Input Validation for Neural Networks via Runtime Local Robustness Verification
Jiangchao Liu, Liqian Chen, Antoine Mine, Ji Wang
TL;DR
This work tackles the challenge of ensuring neural network reliability under adversarial perturbations by proposing runtime input validation based on local robustness verification. It identifies two core observations: valid inputs exhibit substantially larger robustness radii than misclassified or adversarial inputs, and these radii for valid inputs often follow a normal distribution. Leveraging these insights, it introduces two validation methods—validation by threshold and validation by distribution—that operate with complete or incomplete verifiers to reject suspicious inputs at runtime and improve accuracy without attack-specific assumptions. The approach demonstrates strong empirical protection against adversarial examples, particularly for strong attacks, and shows practical runtime viability, suggesting a meaningful path toward safer deployment of neural networks in safety-critical settings.
Abstract
Local robustness verification can verify that a neural network is robust wrt. any perturbation to a specific input within a certain distance.

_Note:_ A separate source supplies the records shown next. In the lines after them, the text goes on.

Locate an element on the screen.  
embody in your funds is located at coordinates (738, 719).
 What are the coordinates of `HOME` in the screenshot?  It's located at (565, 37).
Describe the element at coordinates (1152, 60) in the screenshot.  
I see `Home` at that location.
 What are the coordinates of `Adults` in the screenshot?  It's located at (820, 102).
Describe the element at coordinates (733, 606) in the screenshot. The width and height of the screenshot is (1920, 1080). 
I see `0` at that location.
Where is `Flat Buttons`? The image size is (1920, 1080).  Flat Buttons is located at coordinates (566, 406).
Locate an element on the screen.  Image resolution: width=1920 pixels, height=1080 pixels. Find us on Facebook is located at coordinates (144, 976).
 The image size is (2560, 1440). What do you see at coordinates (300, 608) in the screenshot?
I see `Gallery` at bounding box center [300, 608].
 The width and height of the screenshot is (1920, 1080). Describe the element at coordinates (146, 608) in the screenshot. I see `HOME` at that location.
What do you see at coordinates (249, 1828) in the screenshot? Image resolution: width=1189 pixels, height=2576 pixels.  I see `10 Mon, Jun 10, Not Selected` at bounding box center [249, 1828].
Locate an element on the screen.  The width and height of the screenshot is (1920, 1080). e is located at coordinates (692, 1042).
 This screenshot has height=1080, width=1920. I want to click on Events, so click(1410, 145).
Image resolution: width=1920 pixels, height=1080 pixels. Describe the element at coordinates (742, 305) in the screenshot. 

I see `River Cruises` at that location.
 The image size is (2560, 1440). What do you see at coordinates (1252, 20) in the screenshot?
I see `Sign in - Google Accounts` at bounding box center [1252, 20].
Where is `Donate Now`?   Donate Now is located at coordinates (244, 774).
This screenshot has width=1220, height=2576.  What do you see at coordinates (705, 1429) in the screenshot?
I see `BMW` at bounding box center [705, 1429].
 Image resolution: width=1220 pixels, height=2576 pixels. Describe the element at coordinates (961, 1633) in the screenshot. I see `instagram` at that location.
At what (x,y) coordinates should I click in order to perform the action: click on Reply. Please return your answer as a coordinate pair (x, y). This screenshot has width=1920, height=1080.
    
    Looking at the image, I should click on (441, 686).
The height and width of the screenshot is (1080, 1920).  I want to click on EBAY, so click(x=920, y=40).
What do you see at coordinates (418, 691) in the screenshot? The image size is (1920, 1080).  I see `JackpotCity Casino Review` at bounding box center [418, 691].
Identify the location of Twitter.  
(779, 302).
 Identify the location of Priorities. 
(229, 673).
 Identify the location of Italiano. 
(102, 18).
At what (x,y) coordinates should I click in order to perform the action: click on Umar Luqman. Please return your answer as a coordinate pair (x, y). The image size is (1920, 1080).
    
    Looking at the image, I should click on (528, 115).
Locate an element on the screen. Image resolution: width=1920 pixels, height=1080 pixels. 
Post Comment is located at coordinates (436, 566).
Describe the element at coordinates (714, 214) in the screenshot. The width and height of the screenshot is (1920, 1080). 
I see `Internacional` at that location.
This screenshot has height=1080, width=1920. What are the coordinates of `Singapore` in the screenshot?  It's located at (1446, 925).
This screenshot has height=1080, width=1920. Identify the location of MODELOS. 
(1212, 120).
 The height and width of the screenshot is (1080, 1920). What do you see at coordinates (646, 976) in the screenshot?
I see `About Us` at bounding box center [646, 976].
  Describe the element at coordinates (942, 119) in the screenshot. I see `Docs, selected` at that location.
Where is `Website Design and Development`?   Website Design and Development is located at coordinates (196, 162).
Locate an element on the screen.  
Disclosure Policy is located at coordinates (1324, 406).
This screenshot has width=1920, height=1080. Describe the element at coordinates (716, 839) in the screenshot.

We call this distance Robustness Radius. We observe that the robustness radii of correctly classified inputs are much larger than that of misclassified inputs which include adversarial examples, especially those from strong adversarial attacks. Another observation is that the robustness radii of correctly classified inputs often follow a normal distribution. Based on these two observations, we propose to validate inputs for neural networks via runtime local robustness verification. Experiments show that our approach can protect neural networks from adversarial examples and improve their accuracies.